雑記ブログ。あと自論。名前はまだない。

気がついたら論語を読んだ感想がメインのブログになってしまいました。そのうち何とかします。後、下らない小話的自作小説も書いていますのでお時間があれば是非!

論語 八佾第三6『季氏旅於泰山、子謂冉有曰(子、冉有に謂いて曰わく)』

原文:

季氏旅於泰山、子謂冉有曰、女不能救與、對曰、不能、子曰、嗚呼、曾謂泰山不如林放乎、

読下し文:

季氏、泰山に旅す。子、冉有(ぜんゆう)に謂(い)いて曰わく、女救うこと能わざるか。対えて曰く、能わず。子の曰わく、嗚呼、曽ち泰山を林放に如かずと謂(おも)えるか。

現代語訳:

季氏が泰山で旅の祭りをしようとしました。先生はが冉有に向かって、「お前の力で李氏の過ちを止めることはできないか。」と言われると、冉有は「できません。」と応えました。先生はおっしゃいました。「ああ、お前は泰山の神が林放にも及ばないと思っているのか」

 

 孔子は、今回の論語でも怒ってますね。(^_^;)

 それにしても八佾第三は礼を失した魯の家老を見て、孔子が怒り嘆くというものが本当に多いです。

 

冉有

 孔門十哲の一人。

 名は求、字は子有。行政手腕に優れ季氏に用いられる。孔子からも政治の才能を認められ、大きな町や卿の家の長官として取り仕切ることができると評された。

 一方、消極的な人柄であったと思しく、孔子から「聞くままに斯れこれを行え」と激励されている。

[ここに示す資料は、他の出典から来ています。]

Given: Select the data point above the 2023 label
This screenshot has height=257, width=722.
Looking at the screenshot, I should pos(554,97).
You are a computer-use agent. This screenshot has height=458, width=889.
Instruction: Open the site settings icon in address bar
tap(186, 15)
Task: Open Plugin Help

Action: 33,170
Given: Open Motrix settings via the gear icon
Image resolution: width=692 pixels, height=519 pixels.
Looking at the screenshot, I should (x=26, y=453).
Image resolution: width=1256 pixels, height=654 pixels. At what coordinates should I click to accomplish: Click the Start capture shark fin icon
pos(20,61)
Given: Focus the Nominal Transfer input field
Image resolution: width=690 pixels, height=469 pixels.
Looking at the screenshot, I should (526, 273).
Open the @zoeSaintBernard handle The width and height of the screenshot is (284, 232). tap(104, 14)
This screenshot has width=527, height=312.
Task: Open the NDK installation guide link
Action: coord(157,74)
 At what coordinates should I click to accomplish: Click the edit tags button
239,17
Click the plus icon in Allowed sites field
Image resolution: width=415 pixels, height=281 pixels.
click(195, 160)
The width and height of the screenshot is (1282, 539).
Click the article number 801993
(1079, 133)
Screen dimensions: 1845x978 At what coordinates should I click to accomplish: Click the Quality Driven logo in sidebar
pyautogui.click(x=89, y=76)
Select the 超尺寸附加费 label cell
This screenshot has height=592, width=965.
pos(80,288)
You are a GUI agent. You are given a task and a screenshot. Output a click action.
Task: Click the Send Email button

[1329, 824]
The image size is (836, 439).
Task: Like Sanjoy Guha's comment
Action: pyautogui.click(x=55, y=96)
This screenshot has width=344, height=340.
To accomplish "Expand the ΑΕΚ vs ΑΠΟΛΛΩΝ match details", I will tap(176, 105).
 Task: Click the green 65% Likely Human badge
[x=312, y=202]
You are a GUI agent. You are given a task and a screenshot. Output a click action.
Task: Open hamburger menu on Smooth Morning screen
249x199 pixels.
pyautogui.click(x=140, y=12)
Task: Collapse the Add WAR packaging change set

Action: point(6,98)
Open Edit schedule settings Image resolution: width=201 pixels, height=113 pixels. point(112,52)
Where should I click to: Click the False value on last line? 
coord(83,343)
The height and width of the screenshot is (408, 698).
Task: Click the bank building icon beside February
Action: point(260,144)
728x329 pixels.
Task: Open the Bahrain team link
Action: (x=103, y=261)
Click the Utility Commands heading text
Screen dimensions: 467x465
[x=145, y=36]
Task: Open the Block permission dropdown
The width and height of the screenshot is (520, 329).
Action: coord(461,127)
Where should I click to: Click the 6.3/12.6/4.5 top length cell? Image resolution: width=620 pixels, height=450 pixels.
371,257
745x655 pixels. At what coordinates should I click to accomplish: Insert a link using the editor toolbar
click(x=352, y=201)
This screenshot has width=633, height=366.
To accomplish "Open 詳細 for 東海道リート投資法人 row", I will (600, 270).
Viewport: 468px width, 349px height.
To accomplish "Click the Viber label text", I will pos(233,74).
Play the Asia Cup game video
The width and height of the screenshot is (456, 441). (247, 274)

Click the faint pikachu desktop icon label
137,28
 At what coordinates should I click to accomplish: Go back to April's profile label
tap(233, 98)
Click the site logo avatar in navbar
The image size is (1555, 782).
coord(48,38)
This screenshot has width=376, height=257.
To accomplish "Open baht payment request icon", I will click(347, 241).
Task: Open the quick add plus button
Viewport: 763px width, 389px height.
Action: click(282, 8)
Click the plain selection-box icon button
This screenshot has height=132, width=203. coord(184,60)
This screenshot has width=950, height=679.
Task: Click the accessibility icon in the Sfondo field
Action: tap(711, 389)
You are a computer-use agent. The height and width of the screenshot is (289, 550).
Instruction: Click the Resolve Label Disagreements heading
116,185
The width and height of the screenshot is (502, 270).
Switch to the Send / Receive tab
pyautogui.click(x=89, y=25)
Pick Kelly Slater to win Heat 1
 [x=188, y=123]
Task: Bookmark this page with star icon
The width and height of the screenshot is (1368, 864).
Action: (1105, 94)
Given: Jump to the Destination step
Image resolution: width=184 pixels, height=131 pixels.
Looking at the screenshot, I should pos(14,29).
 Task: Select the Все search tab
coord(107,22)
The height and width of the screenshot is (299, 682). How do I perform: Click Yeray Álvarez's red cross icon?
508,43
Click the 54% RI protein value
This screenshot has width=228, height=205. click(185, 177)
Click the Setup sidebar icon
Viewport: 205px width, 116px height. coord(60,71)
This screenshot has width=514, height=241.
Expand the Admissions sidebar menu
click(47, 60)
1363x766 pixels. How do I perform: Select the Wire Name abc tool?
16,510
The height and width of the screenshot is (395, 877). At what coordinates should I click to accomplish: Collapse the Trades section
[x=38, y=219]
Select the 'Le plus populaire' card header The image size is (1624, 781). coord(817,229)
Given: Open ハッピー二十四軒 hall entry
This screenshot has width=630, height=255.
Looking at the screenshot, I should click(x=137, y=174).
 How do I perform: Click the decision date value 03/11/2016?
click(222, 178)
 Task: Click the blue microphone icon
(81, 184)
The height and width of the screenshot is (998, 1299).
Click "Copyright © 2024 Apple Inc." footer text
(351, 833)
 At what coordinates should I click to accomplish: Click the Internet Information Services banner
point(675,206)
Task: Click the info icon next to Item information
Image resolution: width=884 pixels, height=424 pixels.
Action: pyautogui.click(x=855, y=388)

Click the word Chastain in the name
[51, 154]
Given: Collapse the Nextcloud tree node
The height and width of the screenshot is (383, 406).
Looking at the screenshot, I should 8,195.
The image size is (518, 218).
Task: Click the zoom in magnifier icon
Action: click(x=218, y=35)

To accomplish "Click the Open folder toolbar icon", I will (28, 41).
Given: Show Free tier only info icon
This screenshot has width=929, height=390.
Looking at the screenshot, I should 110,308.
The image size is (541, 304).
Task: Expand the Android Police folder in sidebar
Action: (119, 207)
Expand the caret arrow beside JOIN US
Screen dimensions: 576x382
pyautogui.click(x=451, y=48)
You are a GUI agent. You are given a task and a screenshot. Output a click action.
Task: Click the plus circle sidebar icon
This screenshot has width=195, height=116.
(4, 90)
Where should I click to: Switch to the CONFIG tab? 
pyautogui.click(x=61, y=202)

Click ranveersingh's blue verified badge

論語』雍也篇および子路篇では「冉子」と呼ばれている。

冉有 - Wikipedia

 

 林放は、八佾第三4でも登場した魯の国の人です。

nakatico-ps.hatenablog.com

 孔子の生きた時代の魯は、もうずっとこんな感じなんでしょうね。孔子の死後、魯の国はますます弱体化し、最終的には楚に併合され滅亡してしまいます。

 魯はもともと小国なので、そうなるのも時間の問題だったのかもしれませんが、こんなにも上から下までバラバラで、団結力の欠片もなければどんな魯の国が例えどんな大国であったとしても、結末は変わらなかったでしょう。

 国家でも企業でも、より良く運営していくためには、上の人間だけが頑張るだけではダメ。下の人間が頑張るだけでもダメ。上の下の人間がお互いに適切な敬意を払うことが重要ということですね。